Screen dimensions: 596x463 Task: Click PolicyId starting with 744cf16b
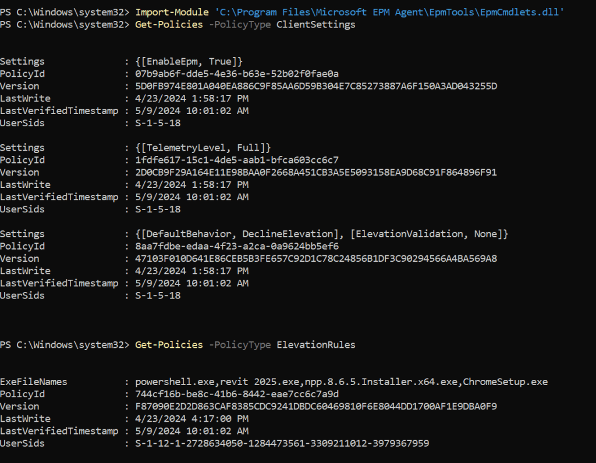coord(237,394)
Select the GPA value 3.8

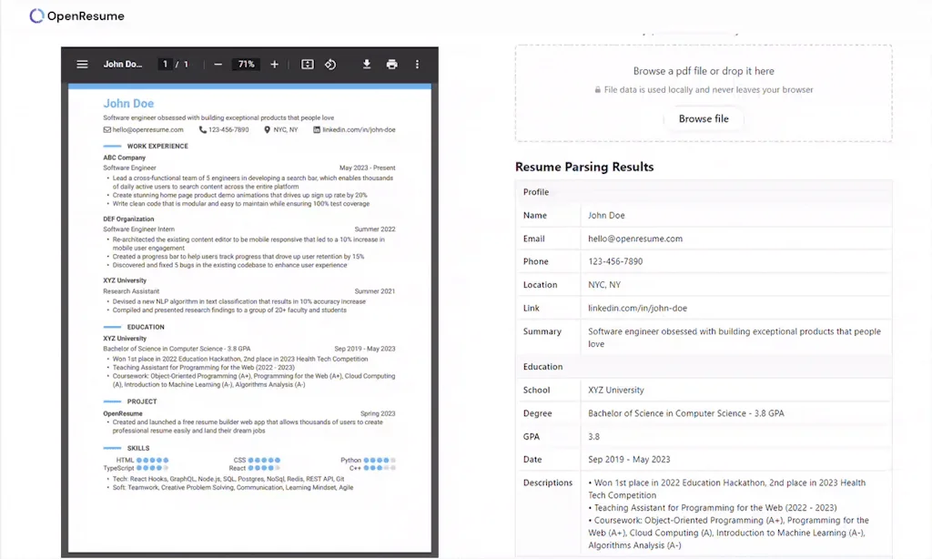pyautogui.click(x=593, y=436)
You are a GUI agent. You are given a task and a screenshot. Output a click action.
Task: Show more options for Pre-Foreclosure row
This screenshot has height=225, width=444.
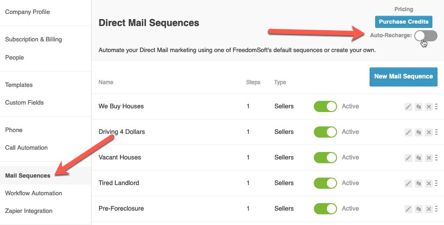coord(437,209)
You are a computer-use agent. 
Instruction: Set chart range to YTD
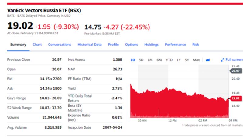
* * *
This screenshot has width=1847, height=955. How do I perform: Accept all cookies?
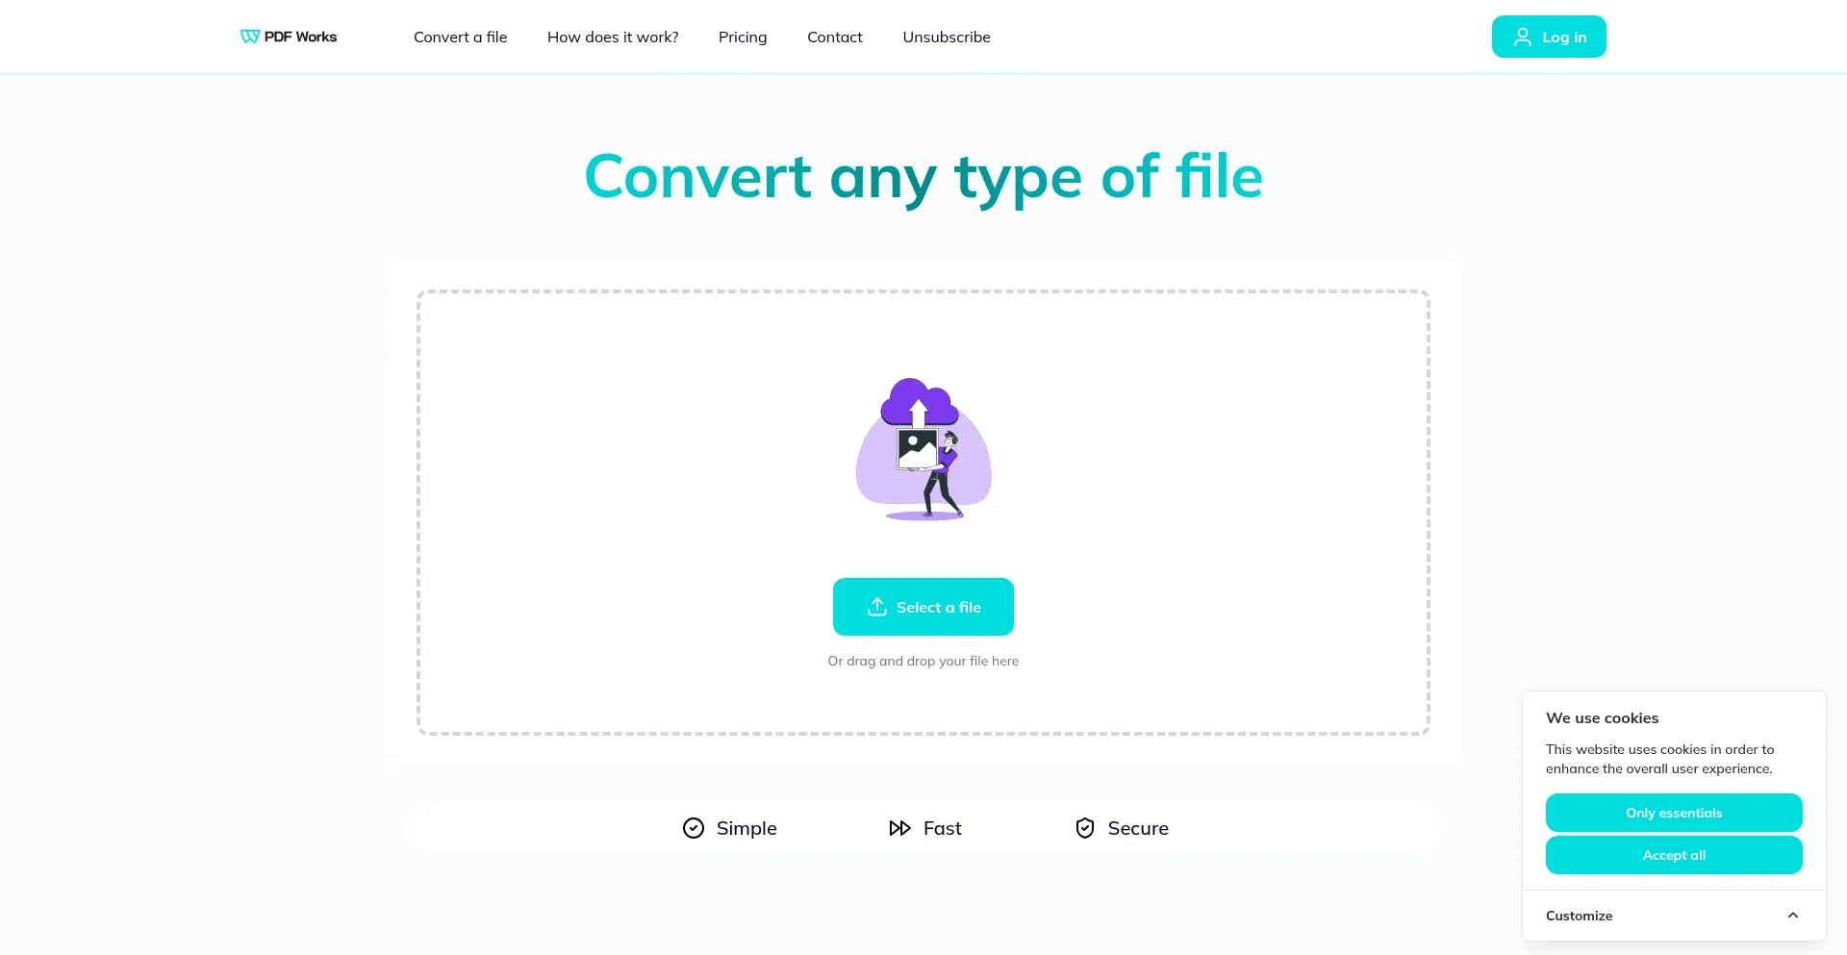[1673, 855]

Problem - Could you show every line of the listing that holds the string "agent"?

Your response -
You are a GUI agent. You are given a task and a screenshot. Output a click action.
You are a computer-use agent. 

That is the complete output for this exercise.